The Hitman and the SMH. The hitman is still getting broke in compared to the hours I've put into the SMH, but it's within reach in the truck so I'm trying to blow everyday.

I'm always game to get together and blow.


----------



## MNhunter (Oct 20, 2002)

I am blowing the Hitman non-stop, things got pin feathers. I also have the original that is tuned deep.

Hey Austin - Does your GK have the new Edge guts?? Those Edge guts are really badass!!
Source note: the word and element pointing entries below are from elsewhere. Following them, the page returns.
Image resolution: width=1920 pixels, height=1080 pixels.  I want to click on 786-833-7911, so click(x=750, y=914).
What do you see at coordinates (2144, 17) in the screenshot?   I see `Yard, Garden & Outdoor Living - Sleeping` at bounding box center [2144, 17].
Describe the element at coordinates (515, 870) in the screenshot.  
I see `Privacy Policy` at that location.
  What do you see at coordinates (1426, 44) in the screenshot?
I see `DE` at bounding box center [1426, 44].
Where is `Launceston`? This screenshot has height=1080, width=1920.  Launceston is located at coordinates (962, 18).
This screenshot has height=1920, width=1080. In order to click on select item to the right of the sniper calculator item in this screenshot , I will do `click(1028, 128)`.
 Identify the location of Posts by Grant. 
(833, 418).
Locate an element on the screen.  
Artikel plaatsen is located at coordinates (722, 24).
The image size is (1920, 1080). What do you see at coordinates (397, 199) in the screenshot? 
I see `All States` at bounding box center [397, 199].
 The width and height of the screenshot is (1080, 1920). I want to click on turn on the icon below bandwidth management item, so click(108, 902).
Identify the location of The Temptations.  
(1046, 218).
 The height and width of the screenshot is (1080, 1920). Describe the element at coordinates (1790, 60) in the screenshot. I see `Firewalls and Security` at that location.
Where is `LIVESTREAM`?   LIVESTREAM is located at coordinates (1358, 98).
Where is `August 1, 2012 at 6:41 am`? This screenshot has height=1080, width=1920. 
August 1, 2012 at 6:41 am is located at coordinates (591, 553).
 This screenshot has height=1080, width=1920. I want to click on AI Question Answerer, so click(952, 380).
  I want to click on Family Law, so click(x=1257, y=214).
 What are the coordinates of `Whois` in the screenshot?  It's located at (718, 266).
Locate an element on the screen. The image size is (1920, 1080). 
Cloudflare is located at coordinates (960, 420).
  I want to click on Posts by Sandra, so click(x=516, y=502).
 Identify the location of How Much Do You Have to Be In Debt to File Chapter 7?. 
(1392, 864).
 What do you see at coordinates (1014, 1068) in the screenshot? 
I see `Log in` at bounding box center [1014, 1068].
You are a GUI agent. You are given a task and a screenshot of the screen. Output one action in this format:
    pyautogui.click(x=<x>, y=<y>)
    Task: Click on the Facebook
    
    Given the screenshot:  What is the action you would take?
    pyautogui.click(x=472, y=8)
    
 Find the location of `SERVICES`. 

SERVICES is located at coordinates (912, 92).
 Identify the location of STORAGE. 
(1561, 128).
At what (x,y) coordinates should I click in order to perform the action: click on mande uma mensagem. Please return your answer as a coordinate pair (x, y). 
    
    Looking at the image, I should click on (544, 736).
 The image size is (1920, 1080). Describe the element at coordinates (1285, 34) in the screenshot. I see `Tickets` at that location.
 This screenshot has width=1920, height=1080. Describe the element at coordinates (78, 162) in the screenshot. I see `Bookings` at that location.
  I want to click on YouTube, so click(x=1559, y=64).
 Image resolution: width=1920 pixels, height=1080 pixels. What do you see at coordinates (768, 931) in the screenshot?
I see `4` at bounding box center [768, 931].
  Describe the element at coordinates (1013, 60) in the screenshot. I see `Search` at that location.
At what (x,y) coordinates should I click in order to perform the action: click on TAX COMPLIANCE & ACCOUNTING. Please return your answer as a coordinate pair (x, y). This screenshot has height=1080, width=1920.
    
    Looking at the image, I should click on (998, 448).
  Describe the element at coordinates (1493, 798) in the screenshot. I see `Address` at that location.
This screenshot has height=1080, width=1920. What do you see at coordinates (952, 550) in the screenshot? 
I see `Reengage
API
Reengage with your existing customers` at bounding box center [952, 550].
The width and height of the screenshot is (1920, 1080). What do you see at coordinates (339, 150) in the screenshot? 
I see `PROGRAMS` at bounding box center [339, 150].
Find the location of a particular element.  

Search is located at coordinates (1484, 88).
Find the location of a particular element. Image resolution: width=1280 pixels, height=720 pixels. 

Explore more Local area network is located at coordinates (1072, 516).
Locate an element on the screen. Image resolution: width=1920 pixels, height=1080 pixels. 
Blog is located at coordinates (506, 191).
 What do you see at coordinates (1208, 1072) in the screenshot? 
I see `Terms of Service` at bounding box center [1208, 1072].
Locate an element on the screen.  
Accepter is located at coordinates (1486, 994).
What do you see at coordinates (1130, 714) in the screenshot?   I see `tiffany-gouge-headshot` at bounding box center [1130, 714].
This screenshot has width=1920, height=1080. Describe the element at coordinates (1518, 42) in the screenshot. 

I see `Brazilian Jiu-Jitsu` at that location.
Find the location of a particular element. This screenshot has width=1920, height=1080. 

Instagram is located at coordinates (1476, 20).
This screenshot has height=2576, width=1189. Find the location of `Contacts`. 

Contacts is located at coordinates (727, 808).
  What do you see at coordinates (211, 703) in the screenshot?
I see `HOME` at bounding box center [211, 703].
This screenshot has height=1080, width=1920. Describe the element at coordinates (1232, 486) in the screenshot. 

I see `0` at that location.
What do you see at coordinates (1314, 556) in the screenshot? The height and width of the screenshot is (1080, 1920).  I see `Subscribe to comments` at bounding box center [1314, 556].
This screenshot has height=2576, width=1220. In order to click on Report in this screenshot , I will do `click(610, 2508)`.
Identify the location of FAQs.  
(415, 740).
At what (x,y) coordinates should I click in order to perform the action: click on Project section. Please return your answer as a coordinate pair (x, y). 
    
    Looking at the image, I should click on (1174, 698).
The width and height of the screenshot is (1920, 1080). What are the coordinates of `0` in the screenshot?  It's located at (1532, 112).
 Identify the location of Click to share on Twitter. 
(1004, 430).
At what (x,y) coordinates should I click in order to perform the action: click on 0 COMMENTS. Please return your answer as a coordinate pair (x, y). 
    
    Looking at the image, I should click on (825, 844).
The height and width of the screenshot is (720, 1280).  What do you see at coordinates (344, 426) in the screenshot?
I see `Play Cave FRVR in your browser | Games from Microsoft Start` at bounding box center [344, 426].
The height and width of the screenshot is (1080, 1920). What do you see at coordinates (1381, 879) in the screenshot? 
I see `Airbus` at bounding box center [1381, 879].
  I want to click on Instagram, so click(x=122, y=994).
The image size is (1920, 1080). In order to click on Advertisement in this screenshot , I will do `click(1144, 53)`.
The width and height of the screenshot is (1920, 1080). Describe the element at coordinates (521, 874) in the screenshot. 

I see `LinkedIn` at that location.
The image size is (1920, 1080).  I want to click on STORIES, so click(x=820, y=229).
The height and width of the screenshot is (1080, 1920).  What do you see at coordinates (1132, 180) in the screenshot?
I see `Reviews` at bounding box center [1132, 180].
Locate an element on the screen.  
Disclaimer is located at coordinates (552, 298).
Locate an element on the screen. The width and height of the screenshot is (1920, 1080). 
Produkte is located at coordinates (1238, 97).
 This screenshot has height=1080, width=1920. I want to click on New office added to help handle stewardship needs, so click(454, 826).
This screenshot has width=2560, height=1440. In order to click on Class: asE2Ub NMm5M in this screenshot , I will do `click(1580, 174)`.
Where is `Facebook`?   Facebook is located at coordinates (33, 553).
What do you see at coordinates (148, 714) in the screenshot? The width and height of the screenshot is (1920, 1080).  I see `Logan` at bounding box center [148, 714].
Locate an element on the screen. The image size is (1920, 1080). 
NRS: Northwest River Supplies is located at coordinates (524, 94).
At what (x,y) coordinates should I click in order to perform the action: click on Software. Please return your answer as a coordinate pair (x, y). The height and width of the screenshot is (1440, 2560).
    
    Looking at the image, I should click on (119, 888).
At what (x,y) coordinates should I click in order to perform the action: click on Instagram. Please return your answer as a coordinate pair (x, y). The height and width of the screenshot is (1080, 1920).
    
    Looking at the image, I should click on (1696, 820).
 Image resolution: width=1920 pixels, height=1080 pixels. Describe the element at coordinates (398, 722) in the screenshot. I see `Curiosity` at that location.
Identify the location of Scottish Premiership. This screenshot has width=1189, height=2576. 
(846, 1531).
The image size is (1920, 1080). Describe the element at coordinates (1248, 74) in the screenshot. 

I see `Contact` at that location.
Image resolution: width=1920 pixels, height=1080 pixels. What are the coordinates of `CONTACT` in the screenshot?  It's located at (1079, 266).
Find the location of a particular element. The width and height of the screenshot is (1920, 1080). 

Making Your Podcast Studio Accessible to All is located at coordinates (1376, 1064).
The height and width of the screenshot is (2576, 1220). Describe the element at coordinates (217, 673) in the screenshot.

I gotta few calls on the way....another Fast Talker in Delrin, the New Zink call (PM-1 the Ritchie McKnight call), and another wood Grounds Super Mag.


----------



## Austin Bachmeier (Feb 27, 2002)

I have the new edge guts to but I put saunders' in it and it is really Badass.


----------



## gandergrinder (Mar 10, 2002)

Doug,
What is the cost on that Zink Little Man call. I have been looking at getting a call for lessors. I keep running into more and more each fall and would like to have a call that would work a little better on them.


----------



## GooseBuster3 (Mar 1, 2002)

GG the SM should put out high balling sounds, just gotta blow it and figure out how to do it. The first time I picked up your call I got the high pitched sounds out of it.


----------



## Doug Panchot (Mar 1, 2002)

You can get higher sounds on all shortreeds you just need to open up and practice. I like the way the little man blows. Its around $125. Matt have you had a chance to blow this call? Could you give us some in sight?


----------



## Matt Jones (Mar 6, 2002)

Blake actually has one, or had one; so I've had a couple chances to try his out. I think he ran it over or something and cracked the bell on it, or so he told a certain CS dept at a sporting goods store that's what happened!!! :lol:

It's basically a mini-SR-1, and actually blows pretty similar...but takes less air to get it to really crack and is obviously higher pitched. It's been awhile since I tried it though, Blake could probably fill you in better.


----------



## mallard (Mar 27, 2002)

Any one try the heartland flatliner?I was at scheels today and tried it.Wow does it sound good.GG,give that one a try next time you are in there.GB3,they carry the super mag at scheels now also.


----------



## Matt Jones (Mar 6, 2002)

So Tyler you're steppin' up to a SM heh? Good choice, one that you won't regret. Definitely go either hedge or maple; there isn't a better call than that...especially for the giants. :wink:


----------



## GooseBuster3 (Mar 1, 2002)

I was thinking about it but Steels only has the plastic call not the maple one like yours, but i might have to make a trip up to Grandforks to get one.


----------



## gandergrinder (Mar 10, 2002)

GB3,
Before you go nuts and buy a brand new one check out the classifieds on the national sites and see if you can pick up a used one. I see them all the time for sale at very good prices.


----------